Muchos cristianos, sobre todo católicos, argumentan a favor de conceder una amplia indulgencia a los inmigrantes que permanecen o han entrado al país ilegalmente, o abrirles las puertas indiscriminadamente a los que llegan como una obligación de caridad cristiana. Sin embargo, Santo Tomás de Aquino indicó específicamente en su Summa Theologiae (I-II, 105, Art.3) que: «Las relaciones con los extranjeros puden ser de paz o de guerra, y en uno y en otro caso son muy razonables los preceptos de la ley (...) Por esto establece la ley que algunos ...  son recibidos en la comunidad a la tercera generación. Otros, por el contrario, que muestran su hostilidad hacia el país, nunca son admitidos a ser parte del pueblo; y otros que se oponen al país han de ser tratados como enemigos perpetuos». Pero admite también excepciones edificantes: «Sin embargo, por dispensa, un individuo podía, en razón de un acto virtuoso, ser admitido en el seno del pueblo.»

Es indispensable reconocer que los postulados de Santo Tomás de Aquino sobre la cuestión de la inmigración están estrictamente basados en los principios bíblicos, que promueven tanto la caridad y la compasión como el deber de toda persona de abstenerse de delinquir o de violar las leyes y el orden establecidos.

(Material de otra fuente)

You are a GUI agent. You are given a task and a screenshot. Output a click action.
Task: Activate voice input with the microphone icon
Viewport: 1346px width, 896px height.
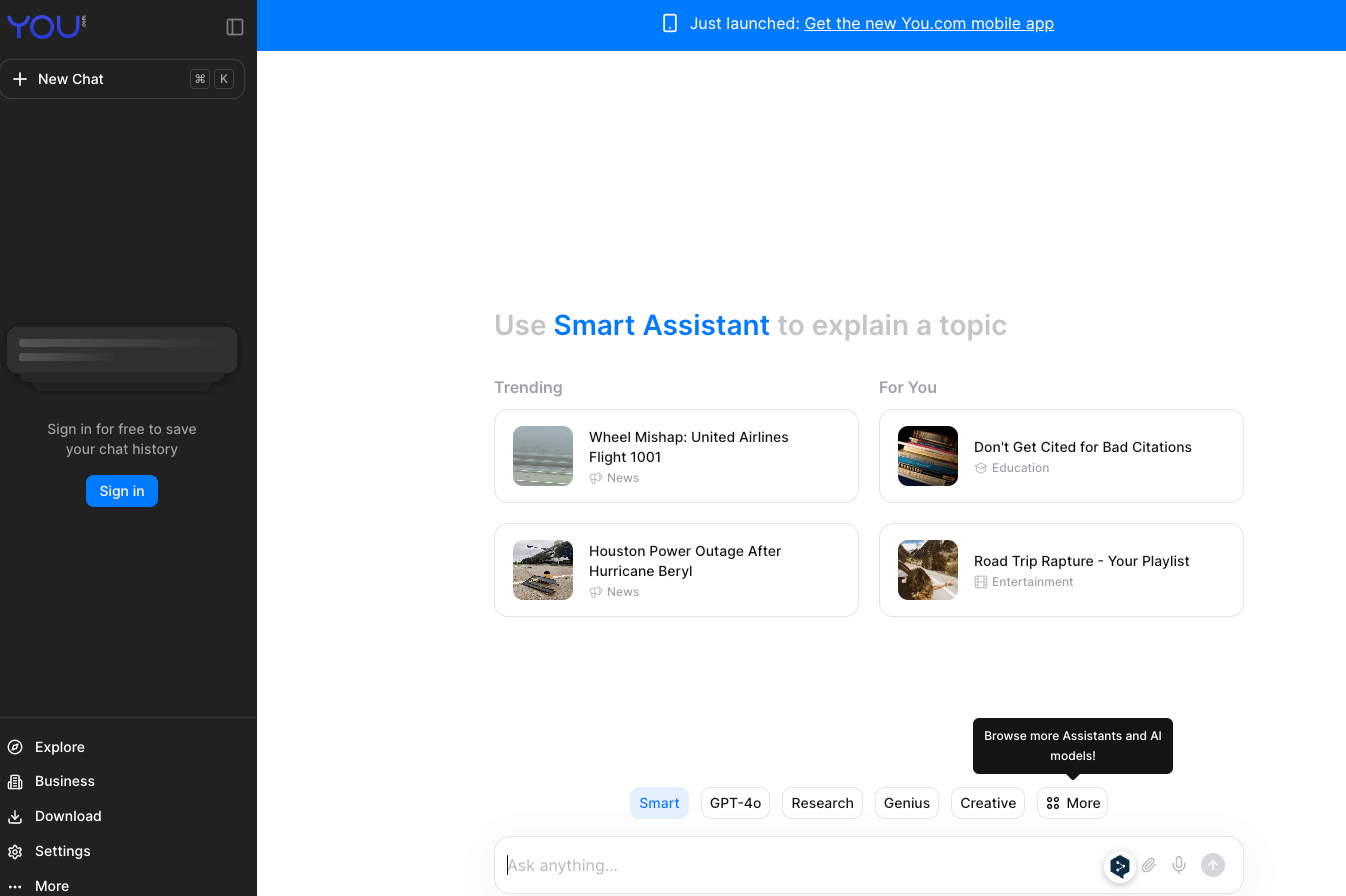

Para este Doctor de la Iglesia queda claro que la inmigración debe tener dos consideraciones muy en cuenta: la primera es la unidad de la nación; y la segunda es el bien común.

La inmigración debe tener como meta primordial la integración a la sociedad que recibe al inmigrante, y no la desintegración de su edificio social o la segregación. El inmigrante no sólo debe desear asumir los beneficios sino las responsabilidades de unirse íntimamente a la comunidad de la nación. Al convertirse en residente o ciudadano, una persona pasa a formar parte de una amplia familia a largo plazo, con todos sus derechos, pero también con todos sus deberes y obligaciones. No es un simple accionista de una sociedad anónima que sólo busca el interés propio a corto plazo y aspira a beneficiarse a su manera con absoluto desprecio del bienestar de quienes lo reciben.

En segundo lugar, Santo Tomás enseña que la inmigración debe tener en mente el bien común; no puede destruir ni abrumar a una nación. Este Doctor de la Iglesia muestra en su estudio que vivir en un país diferente es algo muy complejo; se necesita tiempo para conocer sus hábitos y su mentalidad, y por lo tanto, para entender sus problemas y elaborar sus soluciones. Y sólo quienes viven en una comunidad durante mucho tiempo, tomando parte en la cultura del país, estando en contacto con su historia y abrazando sus aspiraciones, están en condiciones de juzgar las decisiones de largo plazo más convenientes para el bien común, «puesto que los recién llegados, no estando arraigados en el amor del bien público, podrían atentar contra el pueblo».

Esto explica por qué tantos estadounidenses experimentan una gran inquietud causada por la inmigración masiva y desproporcionada. Están verdaderamente asustados por una verdadera invasión de personas que no piden sino exigen, que no aspiran a integrarse sino a hacer prevalecer sus costumbres. Una política indiscriminada de fronteras abiertas introduce artificialmente una situación que destruye los puntos comunes de unidad y abruma la capacidad de una sociedad para absorber nuevos elementos orgánicamente en una cultura unificada y al mismo tiempo pluralista que respete la unidad en la diversidad. En esta desafiante actitud inmigratoria el bien común ya no se considera, sino el aprovechamiento por los que llegan de lo que han logrado durante siglos quienes buenamente los reciben y, para colmo, lograrlo mediante procedimientos inmigratorios ilegales.

Una inmigración proporcional y legal siempre ha sido un desarrollo saludable en cualquier sociedad porque inyecta nueva vida y cualidades en el cuerpo social y lo enriquece. Pero cuando pierde esa proporción y socava el propósito del Estado, amenaza seriamente el bienestar de la nación.

Cuando esto sucede, la nación haría bien en seguir el Consejo de Santo Tomás de Aquino y los principios bíblicos. La nación debe practicar la justicia y la caridad hacia todos, incluyendo los extranjeros, pero debe sobre todo salvaguardar el bien común y su unidad, sin la cual ningún país puede sostener su identidad ni su integridad por mucho tiempo.